What’s Actually Safe on Public WiFi?

  • Checking news sites, weather, sports scores — basically fine
  • Watching streaming video — fine; encrypted and nothing sensitive
  • Logging into accounts on HTTPS sites — reasonably safe, but read the caveats below
  • Online banking or financial transactions — this is where I’d want a VPN or use my phone’s cellular data instead

When Should You Use a VPN?

A VPN (Virtual Private Network) creates an encrypted tunnel between your device and the internet, so even if someone intercepts your traffic on a public WiFi network, all they see is scrambled data. For sensitive activity on public WiFi — banking, work email, anything involving passwords or personal information — a VPN is a solid layer of protection.

I’ve written a separate post going deep on VPNs and how to choose a trustworthy one. The short version: use a reputable paid VPN rather than a free one, since nearly 40% of free VPN apps have been found to contain malware.

The Simple, Practical Rules

For everyday browsing (news, YouTube, etc.): Public WiFi is fine. Make sure the site has HTTPS (the padlock).

For logging into important accounts: Either use your phone’s cellular data (4G/5G), or use a reputable VPN on your laptop.

For banking and financial transactions: Use cellular data or a VPN. This is not the moment to trust that the “AirportFreeWiFi” network is legitimate.

Always: If a network asks you to install anything before connecting, walk away.
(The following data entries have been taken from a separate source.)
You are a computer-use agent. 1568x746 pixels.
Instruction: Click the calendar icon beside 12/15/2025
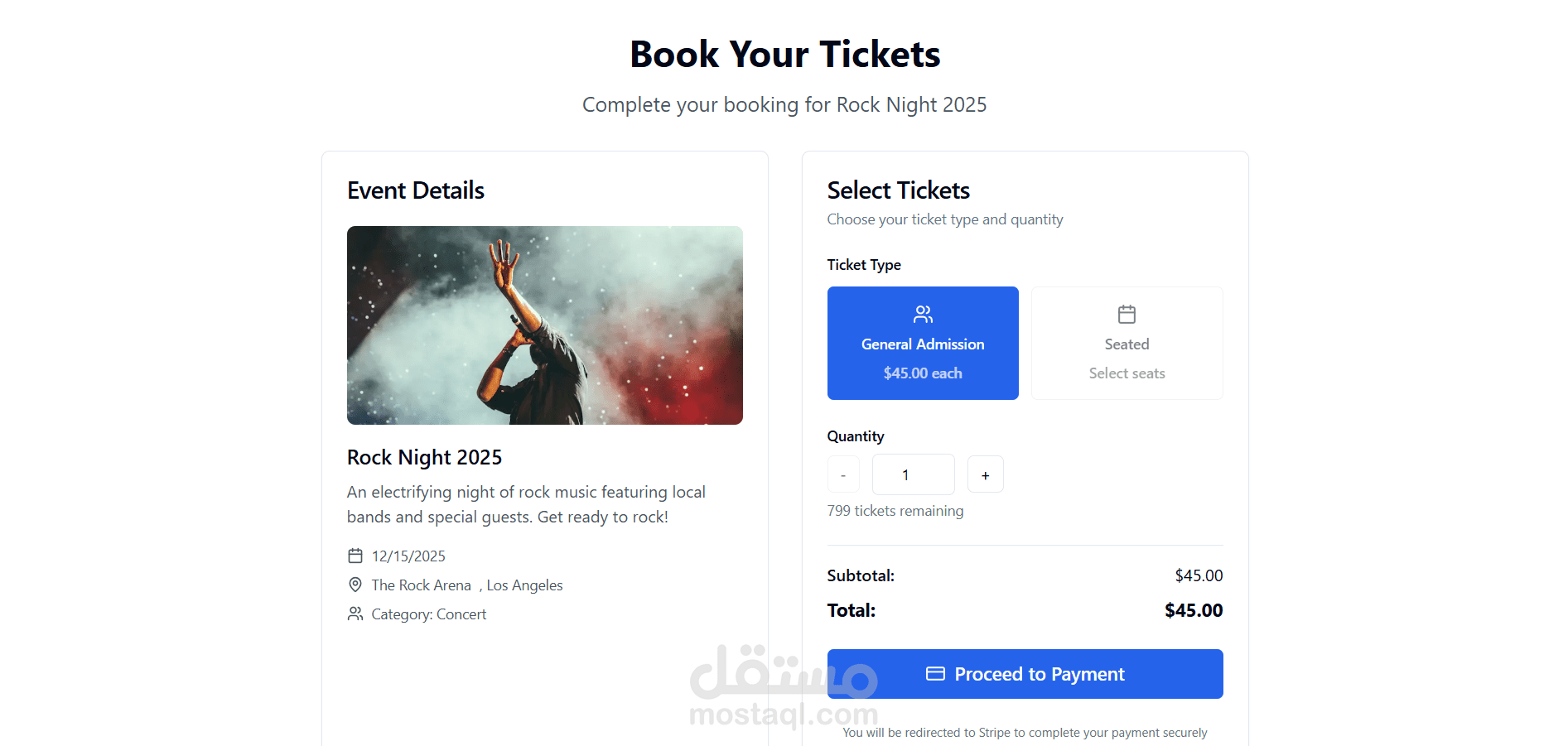(x=355, y=556)
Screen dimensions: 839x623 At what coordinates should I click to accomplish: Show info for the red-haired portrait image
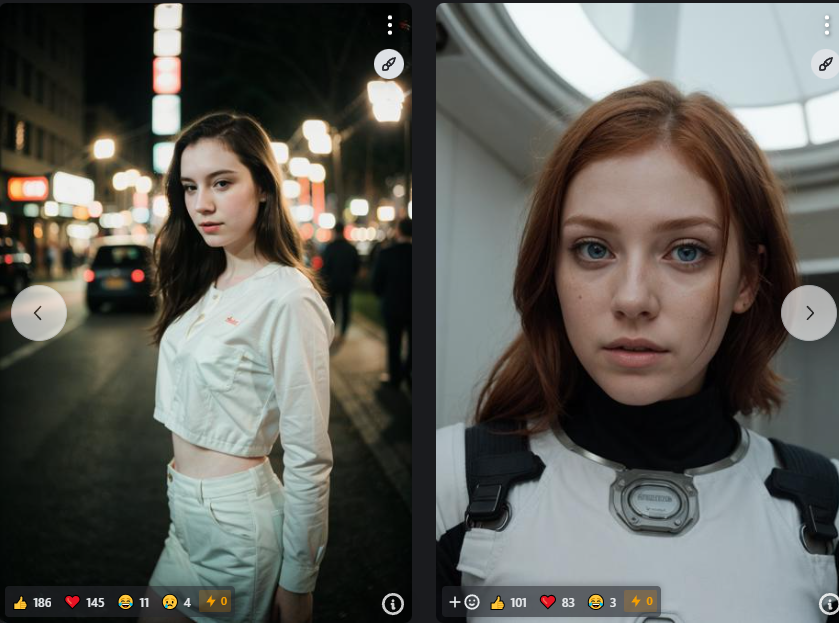coord(828,603)
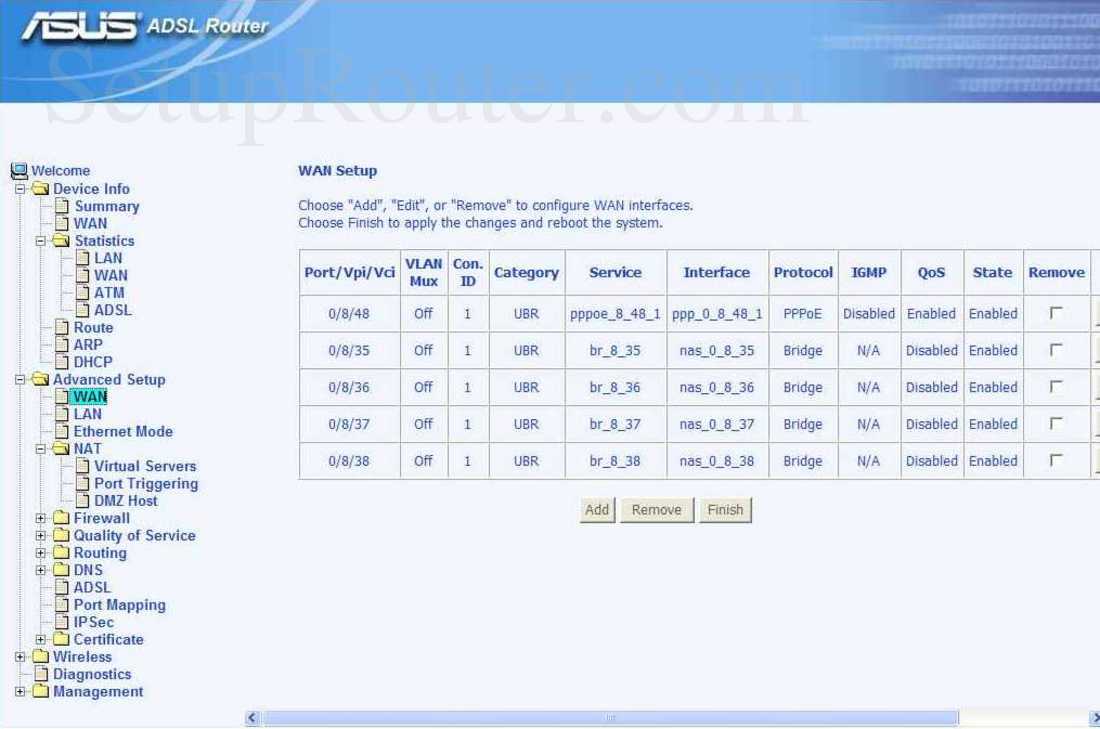1100x729 pixels.
Task: Open the ADSL statistics page icon
Action: (84, 310)
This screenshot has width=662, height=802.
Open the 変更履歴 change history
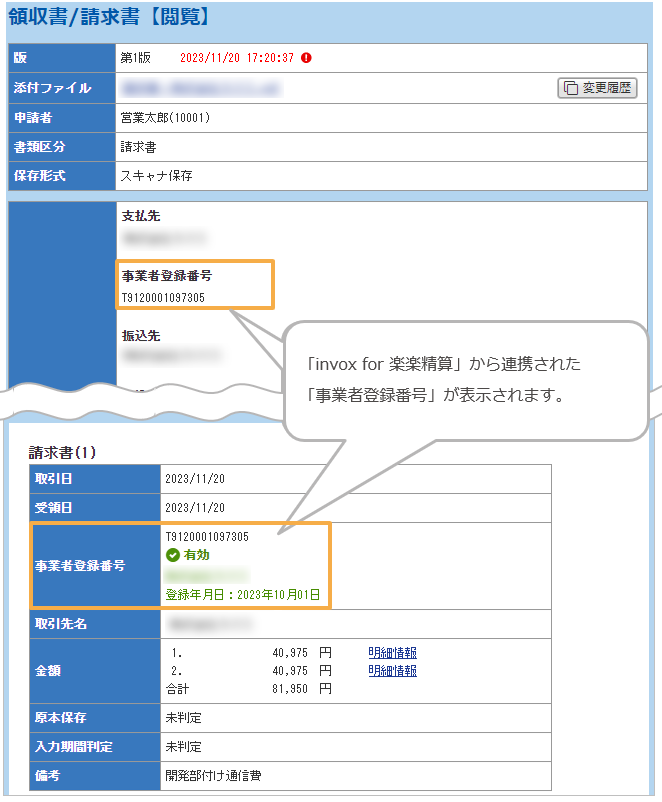[596, 88]
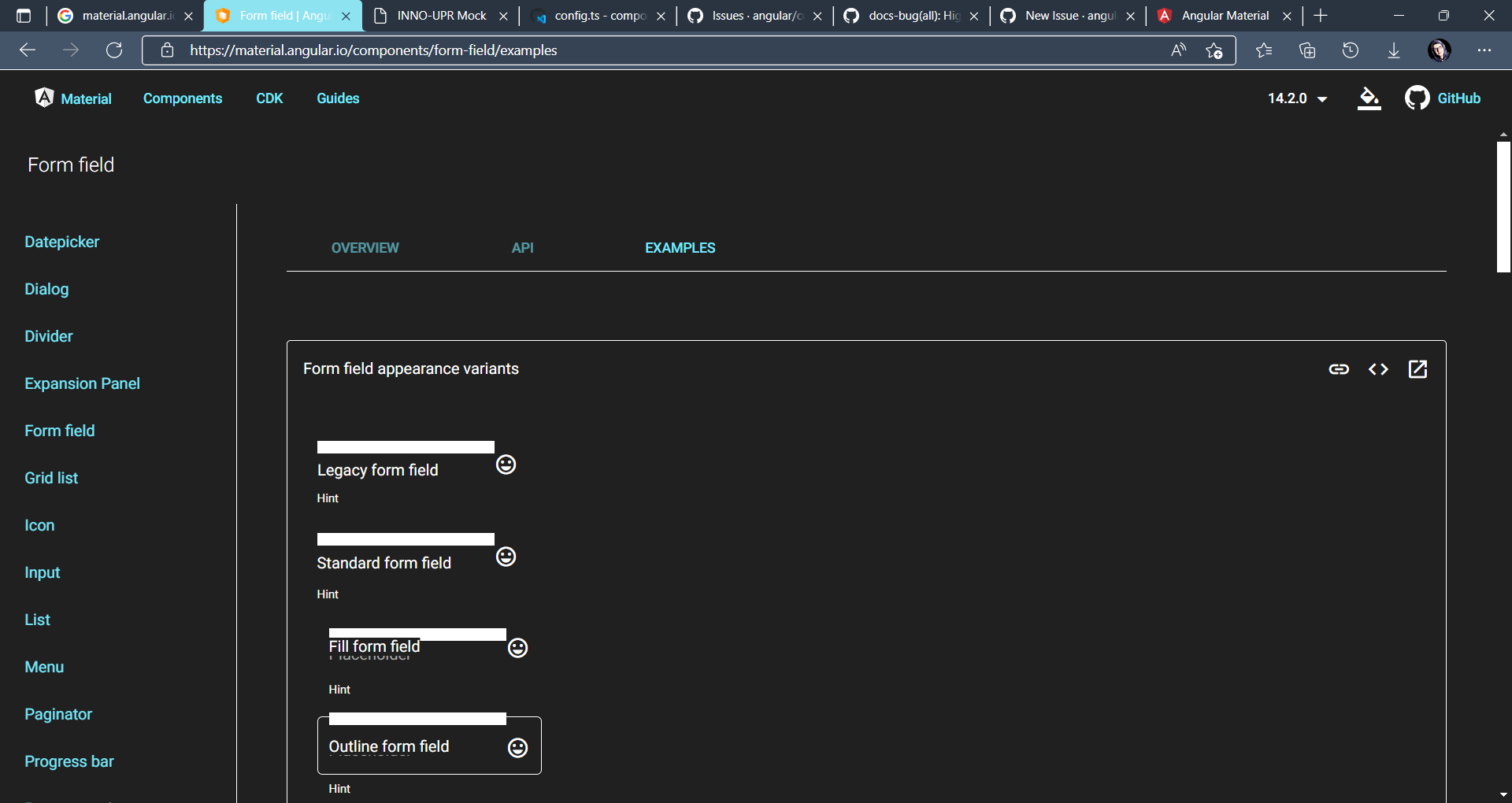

One overlooked trick: When you’re done with a public WiFi network, tell your device to “forget” it. Otherwise, your phone will automatically reconnect to any network with the same name — including a criminal’s evil twin with a matching name set up at the same location another day.

Bottom line: Public WiFi isn’t the boogeyman it’s sometimes made out to be — especially if you’re just browsing. But for anything sensitive, use cellular data or a trusted VPN, look for HTTPS on every site you log into, and don’t let your device silently reconnect to remembered networks.